28 Nov: WSJ: by James Delingpole: Climategate 2.0
A new batch of leaked emails again shows some leading scientists trying to smear opponents..
http://online.wsj.com/article/SB10001424052970204452104577059830626002226.html?mod=googlenews_wsj

Nov 28, 2011 at 2:01 AM | Unregistered Commenterpat

Archant (UEA-connected Board) press weighs in:

27 Nov: Norfolk Eastern Daily Press: Tom Bristow: UEA’s Tyndall Centre rejects Mail on Sunday claims over influencing BBC policy
And a spokesman for the Tyndall Centre said: “We infrequently provide advice to media programmes for effective science communication when requested.
“We promote accurate information on climate change research, and will speak up against attempts to confuse the public with obscure, unsupported, or unbalanced reporting of the available evidence on climate change.
“The Tyndall Centre supports and encourages society to debate its options to manage our future climate. There is overwhelming evidence that the world is warming because of greenhouse gases.”
http://www.edp24.co.uk/news/environment/uea_s_tyndall_centre_rejects_mail_on_sunday_claims_over_influencing_bbc_policy_1_1138178

see comments: readers are not buying it...

Nov 28, 2011 at 2:11 AM | Unregistered Commenterpat

surely it's not this Tom Bristow writing the Tyndall piece?


Tom Bristow, Climate Change University of Edinburgh
http://www.hss.ed.ac.uk/climatechange/people/tom_bristow.htm

Nov 28, 2011 at 2:16 AM | Unregistered Commenterpat

click on pic and compare with the Edinburgh Climate Change pic...

Tom Bristow, EDP and Evening News reporter
http://twitter.com/#!/tomsbristow

Nov 28, 2011 at 2:31 AM | Unregistered Commenterpat

25 Nov: Cambridge Network: Climategate is a distraction
From the Scientific Alliance: with COP17 about to start in Durban, will the latest release of emails from UEA have any influence?
This new batch of messages has caused much excitement in the blogosphere. It certainly shows a degree of defensiveness and a lack of willingness to engage constructively with critics; the wagons were being circled quite a few years ago. This is disappointing behaviour and, in an ideal world, we would hope that professional scientists would behave differently. But human nature being what it is, those with a belief in a cause will defend it as best they can. Scientific objectivity goes out the window. Any real scientific sleight of hand – or even fraud – will be uncovered and pointed out and, eventually, the truth will out. But we should not expect any meeting of minds on the subject of climate science any time soon.
In fact, focussing on this latest batch of emails is something of a distraction. Yes, senior scientists who should have known better appear to have acted unprofessionally at times, and some of the emails themselves were hardly shining examples of high scientific standards. However, few of us would like to see our emails in public in this way, complete with hasty misjudgements and phrases which we might have cause to regret...
National and global responses to the perceived threat of climate change will hinge on the behaviour of politicians, influenced largely by public opinion, but also to some extent by international negotiations. Embarrassing emails between climate scientists are a side issue.
http://www.cambridgenetwork.co.uk/news/article/default.aspx?objid=86108

Cambridge Network, Founders
http://www.cambridgenetwork.co.uk/aboutus/founders/

links in above Founders for Founder Members, Corporate Members and Individual Members.

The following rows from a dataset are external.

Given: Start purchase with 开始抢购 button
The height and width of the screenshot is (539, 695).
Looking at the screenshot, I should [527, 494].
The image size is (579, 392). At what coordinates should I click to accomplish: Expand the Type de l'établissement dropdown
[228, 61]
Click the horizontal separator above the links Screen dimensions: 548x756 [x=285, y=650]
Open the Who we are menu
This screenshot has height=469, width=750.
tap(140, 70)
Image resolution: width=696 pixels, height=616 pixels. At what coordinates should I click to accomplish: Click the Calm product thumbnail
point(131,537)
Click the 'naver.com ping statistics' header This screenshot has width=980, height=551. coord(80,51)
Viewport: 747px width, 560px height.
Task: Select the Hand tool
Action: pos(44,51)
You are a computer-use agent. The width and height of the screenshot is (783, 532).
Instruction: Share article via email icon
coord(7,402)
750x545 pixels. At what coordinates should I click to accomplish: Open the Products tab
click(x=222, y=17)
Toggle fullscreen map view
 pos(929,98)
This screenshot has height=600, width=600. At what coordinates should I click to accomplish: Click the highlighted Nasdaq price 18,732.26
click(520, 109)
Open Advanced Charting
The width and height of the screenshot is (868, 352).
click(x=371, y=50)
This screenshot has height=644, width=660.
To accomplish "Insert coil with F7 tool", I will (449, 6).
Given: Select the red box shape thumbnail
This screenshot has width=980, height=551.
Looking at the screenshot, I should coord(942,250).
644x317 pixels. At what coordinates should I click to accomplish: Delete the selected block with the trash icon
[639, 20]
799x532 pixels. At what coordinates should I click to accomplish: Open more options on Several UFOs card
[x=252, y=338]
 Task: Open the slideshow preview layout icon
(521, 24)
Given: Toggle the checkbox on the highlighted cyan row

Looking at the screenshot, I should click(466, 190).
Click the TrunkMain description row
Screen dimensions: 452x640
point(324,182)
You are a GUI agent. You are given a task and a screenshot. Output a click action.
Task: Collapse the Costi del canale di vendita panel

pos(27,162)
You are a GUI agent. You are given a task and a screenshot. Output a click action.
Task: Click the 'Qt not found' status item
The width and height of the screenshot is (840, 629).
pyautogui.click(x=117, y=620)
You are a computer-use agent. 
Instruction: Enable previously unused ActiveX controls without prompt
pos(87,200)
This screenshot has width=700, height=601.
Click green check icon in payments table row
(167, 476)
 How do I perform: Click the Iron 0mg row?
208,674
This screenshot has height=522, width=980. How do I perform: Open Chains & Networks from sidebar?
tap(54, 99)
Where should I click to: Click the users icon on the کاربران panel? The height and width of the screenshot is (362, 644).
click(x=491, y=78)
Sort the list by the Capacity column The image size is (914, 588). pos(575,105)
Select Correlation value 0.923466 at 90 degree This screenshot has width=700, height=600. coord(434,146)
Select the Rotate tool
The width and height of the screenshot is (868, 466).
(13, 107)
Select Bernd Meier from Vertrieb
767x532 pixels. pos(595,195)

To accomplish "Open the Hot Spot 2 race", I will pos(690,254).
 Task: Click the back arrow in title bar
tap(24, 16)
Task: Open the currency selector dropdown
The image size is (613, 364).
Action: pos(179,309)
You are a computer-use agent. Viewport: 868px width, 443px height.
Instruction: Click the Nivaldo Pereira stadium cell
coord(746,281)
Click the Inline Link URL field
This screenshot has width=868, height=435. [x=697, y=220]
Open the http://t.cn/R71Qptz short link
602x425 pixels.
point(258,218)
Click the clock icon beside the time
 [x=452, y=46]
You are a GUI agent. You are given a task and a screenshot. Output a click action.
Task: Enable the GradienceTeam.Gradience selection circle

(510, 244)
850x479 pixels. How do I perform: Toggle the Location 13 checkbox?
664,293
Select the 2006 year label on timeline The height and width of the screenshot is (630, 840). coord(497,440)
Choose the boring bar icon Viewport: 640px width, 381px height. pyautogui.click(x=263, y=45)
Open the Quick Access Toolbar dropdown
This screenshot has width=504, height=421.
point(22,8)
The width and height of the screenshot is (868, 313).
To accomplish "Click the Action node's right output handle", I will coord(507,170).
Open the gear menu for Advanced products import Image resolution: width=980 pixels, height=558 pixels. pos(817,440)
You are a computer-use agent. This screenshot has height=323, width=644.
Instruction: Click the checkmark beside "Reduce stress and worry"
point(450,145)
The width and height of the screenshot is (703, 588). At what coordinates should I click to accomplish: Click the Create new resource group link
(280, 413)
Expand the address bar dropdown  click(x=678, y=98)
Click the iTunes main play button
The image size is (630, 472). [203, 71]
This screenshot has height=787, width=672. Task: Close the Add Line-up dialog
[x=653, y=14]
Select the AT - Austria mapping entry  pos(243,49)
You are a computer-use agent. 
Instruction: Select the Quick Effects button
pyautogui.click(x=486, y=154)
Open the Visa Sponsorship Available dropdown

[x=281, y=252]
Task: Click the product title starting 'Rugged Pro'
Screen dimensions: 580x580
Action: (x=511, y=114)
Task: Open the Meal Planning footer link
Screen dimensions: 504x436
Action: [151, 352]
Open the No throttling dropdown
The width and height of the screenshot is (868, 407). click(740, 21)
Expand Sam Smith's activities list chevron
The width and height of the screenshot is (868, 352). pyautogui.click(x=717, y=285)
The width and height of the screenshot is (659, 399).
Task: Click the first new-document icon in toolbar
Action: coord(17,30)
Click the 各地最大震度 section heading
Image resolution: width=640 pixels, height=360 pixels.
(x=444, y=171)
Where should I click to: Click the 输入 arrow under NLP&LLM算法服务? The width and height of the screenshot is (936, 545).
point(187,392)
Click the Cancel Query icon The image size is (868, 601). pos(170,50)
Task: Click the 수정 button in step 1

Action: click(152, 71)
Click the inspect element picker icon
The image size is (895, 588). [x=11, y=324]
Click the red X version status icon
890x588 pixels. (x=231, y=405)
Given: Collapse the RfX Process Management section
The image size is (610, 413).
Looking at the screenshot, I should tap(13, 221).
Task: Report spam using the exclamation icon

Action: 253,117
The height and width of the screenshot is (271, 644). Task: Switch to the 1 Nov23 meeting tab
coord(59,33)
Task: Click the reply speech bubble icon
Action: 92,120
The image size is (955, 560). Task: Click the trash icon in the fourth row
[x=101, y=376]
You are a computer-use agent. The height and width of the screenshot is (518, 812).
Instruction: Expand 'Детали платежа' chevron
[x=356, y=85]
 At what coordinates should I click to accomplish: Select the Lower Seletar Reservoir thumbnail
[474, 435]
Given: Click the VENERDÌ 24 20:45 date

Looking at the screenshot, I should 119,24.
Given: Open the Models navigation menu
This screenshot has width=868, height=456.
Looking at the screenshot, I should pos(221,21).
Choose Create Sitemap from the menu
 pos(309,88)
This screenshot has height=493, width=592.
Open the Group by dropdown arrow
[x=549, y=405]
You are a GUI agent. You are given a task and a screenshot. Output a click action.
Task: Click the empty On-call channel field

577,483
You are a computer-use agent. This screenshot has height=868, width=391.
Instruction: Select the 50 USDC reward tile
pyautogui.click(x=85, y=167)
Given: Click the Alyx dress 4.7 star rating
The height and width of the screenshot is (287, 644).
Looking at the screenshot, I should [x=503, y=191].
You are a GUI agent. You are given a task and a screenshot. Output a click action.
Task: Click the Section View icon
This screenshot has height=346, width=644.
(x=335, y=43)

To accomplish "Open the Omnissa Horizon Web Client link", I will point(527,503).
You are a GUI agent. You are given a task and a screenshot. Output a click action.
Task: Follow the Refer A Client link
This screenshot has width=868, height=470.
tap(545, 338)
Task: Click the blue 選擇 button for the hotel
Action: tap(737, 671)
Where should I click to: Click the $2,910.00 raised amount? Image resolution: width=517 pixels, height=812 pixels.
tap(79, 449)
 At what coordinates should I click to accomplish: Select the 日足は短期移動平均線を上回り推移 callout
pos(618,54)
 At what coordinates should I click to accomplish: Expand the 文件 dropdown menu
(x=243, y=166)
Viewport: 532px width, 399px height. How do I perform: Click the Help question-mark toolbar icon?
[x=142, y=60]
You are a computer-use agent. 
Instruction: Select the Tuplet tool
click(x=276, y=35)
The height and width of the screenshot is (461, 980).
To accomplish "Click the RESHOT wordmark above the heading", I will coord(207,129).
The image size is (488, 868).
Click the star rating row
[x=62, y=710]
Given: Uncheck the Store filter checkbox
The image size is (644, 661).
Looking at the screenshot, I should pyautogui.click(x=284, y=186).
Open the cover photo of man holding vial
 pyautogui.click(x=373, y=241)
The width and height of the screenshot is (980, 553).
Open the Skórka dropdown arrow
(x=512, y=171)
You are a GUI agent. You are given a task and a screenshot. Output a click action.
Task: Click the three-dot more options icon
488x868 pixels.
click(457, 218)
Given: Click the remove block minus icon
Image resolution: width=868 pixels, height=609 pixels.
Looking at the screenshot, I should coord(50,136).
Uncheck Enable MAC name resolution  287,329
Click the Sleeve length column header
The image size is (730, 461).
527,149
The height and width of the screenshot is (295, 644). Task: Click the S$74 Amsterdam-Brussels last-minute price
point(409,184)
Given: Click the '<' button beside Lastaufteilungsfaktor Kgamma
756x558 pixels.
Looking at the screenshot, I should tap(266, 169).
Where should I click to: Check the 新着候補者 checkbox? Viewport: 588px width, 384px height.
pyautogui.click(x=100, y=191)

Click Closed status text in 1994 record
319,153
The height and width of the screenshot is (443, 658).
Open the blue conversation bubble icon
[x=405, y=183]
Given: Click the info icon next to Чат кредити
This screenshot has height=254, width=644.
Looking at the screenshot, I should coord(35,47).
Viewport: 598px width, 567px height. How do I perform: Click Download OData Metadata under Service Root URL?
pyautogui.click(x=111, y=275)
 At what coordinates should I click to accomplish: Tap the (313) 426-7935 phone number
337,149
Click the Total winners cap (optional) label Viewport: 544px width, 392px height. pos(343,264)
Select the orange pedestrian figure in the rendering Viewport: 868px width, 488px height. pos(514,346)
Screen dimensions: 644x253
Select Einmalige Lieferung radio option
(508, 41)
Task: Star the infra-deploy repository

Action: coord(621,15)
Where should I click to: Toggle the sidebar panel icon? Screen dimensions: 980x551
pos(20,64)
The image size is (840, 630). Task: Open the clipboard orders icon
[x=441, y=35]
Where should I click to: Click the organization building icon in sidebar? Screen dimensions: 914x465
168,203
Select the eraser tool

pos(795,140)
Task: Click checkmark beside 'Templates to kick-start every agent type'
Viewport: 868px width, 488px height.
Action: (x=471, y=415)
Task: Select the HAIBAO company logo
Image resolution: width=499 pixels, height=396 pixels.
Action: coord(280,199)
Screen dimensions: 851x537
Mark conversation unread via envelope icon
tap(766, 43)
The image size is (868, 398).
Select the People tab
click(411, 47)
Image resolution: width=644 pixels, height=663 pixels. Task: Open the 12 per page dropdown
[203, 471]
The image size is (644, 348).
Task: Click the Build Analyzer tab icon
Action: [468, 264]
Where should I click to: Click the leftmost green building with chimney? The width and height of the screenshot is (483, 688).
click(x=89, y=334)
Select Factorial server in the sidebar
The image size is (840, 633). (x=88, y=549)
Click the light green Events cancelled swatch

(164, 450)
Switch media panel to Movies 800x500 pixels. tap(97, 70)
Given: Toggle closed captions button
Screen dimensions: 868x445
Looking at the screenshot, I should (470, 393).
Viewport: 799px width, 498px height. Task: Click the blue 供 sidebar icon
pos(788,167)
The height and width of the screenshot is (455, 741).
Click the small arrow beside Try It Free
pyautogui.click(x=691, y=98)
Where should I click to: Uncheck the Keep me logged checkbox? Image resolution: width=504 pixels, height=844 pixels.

Cambridge Network: Scientific Alliance
http://www.cambridgenetwork.co.uk/directory/orgprofile/default.aspx?objid=5604

Nov 28, 2011 at 2:46 AM | Unregistered Commenterpat

I think it quite unlikely that Russel himself set about parsing 1000 messages for any purpose. That would have fallen to a computer data expert who in very short order could have indexed the whole lot into a searchable data block. It could then have been crawled as easily as searching with Google.

If he did attempt this on his own then he is a grander idiot than we have imagined.

Nov 28, 2011 at 4:20 AM | Unregistered Commenterdp

However, few of us would like to see our emails in public in this way, complete with hasty misjudgements and phrases which we might have cause to regret...

I wonder how many people think this is right? There's a few of mine that would embarrass other people, but I don't think there are many, if any, that would embarrass me. There's a few where I wrong in fact (as opposed to opinion) or a bit naive, but nothing where I slag others behind their backs.

It's not far removed from the old defence for war crimes - "but everybody was doing it!"

Nov 28, 2011 at 4:53 AM | Unregistered CommenterMooloo

Off topic.....but....

http://www.eco-energy-cities.com/UploadFiles/20075833053913.pdf

A press release of some sort - which ends with the footer...

"Eco Energy Cities Plc – A Joint Venture between the University of East Anglia,
Davis Langdon and China Developments Plc "

Trevor Davies' bio shows up on their site...

http://www.eco-energy-cities.com/UploadFiles/200733122517931.pdf

Because Trevor Davies is listed as a director:
http://www.eco-energy-cities.com/contact.asp

Here's another blurb linking the UEA with this firm:
http://www.eco-energy-cities.com/UploadFiles/200611425414980.pdf

Strange stuff - but the UEA and probably Davies were certainly profiting on the back end from the fear that they generated with their tax-payer funded media manipulation.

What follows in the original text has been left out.